Triple meurtre à Shawinigan: témoignages de proches et de voisins
Des proches et des voisins des victimes du triple meurtre survenu à Shawinigan le 5 avril dernier se sont confiés aux médias jeudi après-midi.
Nancy Bordeleau, propriétaire du Bar Saint-Charles, situé en face de la station-service où le présumé meurtrier a été intercepté par les policiers cette nuit, connaissait les victimes. «Elle essayait qu’il s’en aille. Il ne voulait pas s’en aller. La dernière fois que nous nous sommes parlé, c’est ce qu’elle m’a dit. Je lui ai conseillé d’appeler la police. Elle avait peur d’appeler la police justement pour ne pas qu’il pète les plombs». a-t-elle confié à TC Media. Le bar est d’ailleurs situé tout près des deux résidences où s’est déroulé le drame.
Si l’événement est traumatisant, elle ne se dit malheureusement pas surprise de la tournure des événements. La belle-sœur du suspect, qui s’était rendue au bar il y a peu de temps, avait confié qu’elle ne se sentait pas en sécurité. «Elle avait peur de lui. La seule chose que je peux vous dire, c’est qu’elle avait peur de lui. Elle nous l’a dit à tous.» La victime aurait demandé à une amie, sa cousine qui vivait en Floride selon la propriétaire du bar, de venir habiter chez elle. «Elle habitait avec elle parce qu’elle avait peur.»
La propriétaire soutient également que le présumé meurtrier était déjà venu à son bar, mais qu’elle ne le connaissait pas. «Ce n’était vraiment pas un client régulier.
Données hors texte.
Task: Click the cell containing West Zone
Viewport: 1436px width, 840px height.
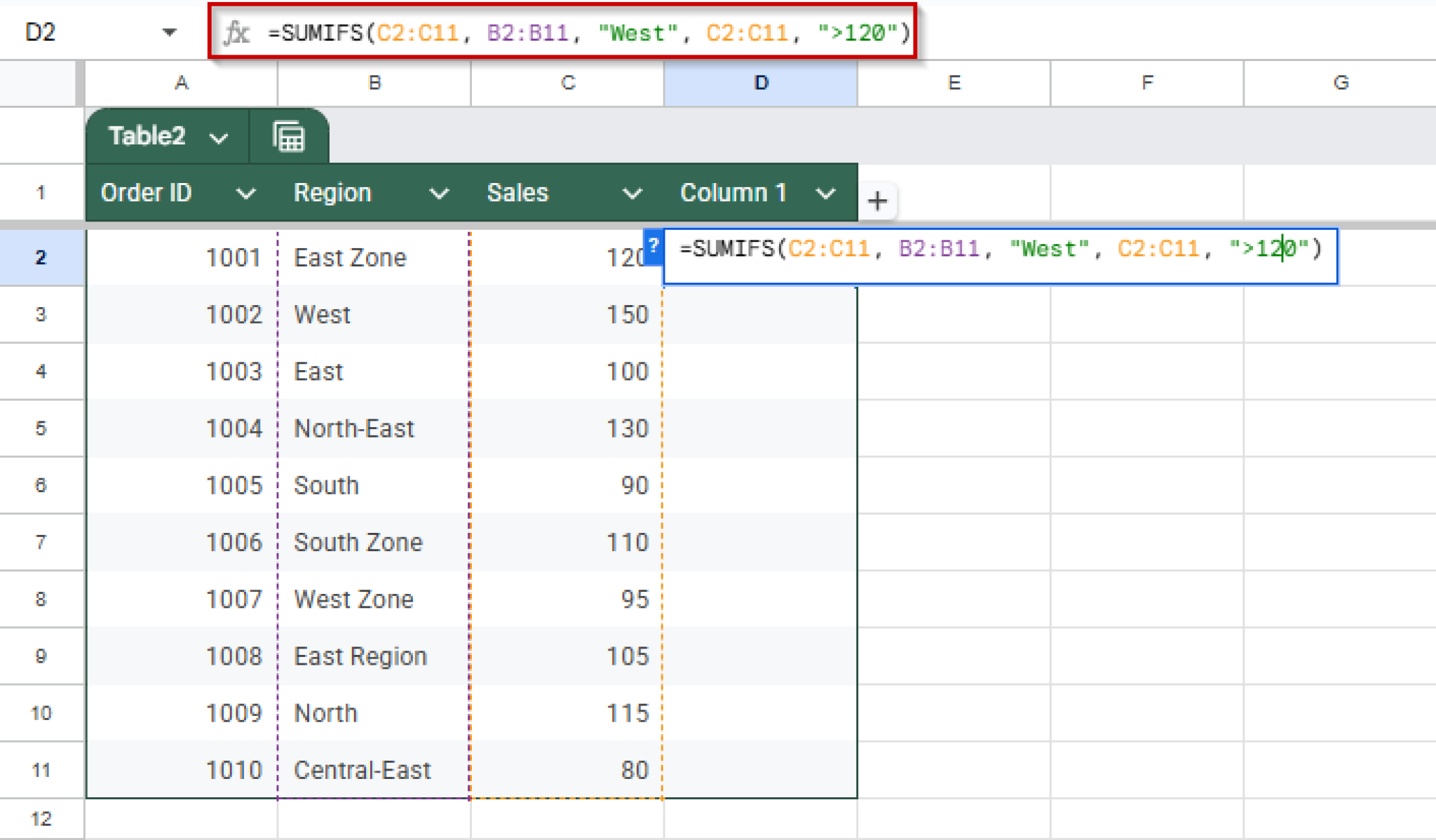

Une fois de temps en temps, je l’ai peut-être servi trois fois en quatre ans.» Elle avait entendu dire qu’il avait des problèmes, financiers notamment.
Le drame est évidemment le seul sujet de conversation dans le coin depuis ce matin. «C’est sûr qu’on a de la peine, tout le monde connait un membre de la famille, c’est un petit village», laisse tomber Mme Bordeleau.
À la station-service voisine de celle où a été intercepté le suspect, la gérante Rose-Anne Muise soutient que le quartier est en état de choc. «Tout le monde trouve que c’est dommage, ils ont de la sympathie pour les familles qui ont perdu des êtres chers. Tout le monde se connait ici, c’est déplorable quand une situation comme ça arrive.»
Témoignages de proches et de voisins
En entrevue à la radio 106.9 FM, la voisine du père du suspect, où ce dernier s’est réfugié, s’est confiée: «Il sonnait plusieurs fois, et j’ai demandé à mon conjoint si on devait lui ouvrir. Il était aspergé d’essence et il disait que sa femme avait été tuée. C’était difficile de démêler tout ça. Nous avons appelé les secours. Nous avons constaté que c’était un drame important qui venait de se produire.»
La sœur du présumé meurtrier s’est confiée en entrevue au 106.9 FM. Elle aurait parlé à son frère, hier, et elle lui aurait demandé s’il avait besoin d’aide. «Il a braillé et il a fait deux crises de panique. On ne savait pas qu’il était pour faire ça. (…) Je jasais avec lui et tout allait bien. (…) En tout cas, moi j’ai fait mon possible. On va aller le voir, je n’ai pas le choix, c’est mon frère.» Selon elle, il n’aurait pas de problèmes psychiatriques.
En entrevue à Radio-Canada, un proche des victimes de la rue du Lac Marchand à Shawinigan, Michel Grenier a déclaré: «Lui (le présumé meurtrier) demeurait là. La madame lui a demandé de partir, c’est son ancien beau-frère, il ne voulait pas. J’ai eu connaissance ce matin que la maison était en feu.»
«C’est très tranquille, tous des gens à la retraite. C’est pas croyable», renchérit un passant, qui n’habite pas le coin, mais qui était venu voir sa sœur malade. «Ma sœur la connaissait. C’est une madame qui était très gentille. C’est épouvantable.»
Avec Patrick Vaillancourt, Sandra Lacroix et Bernard Lepage.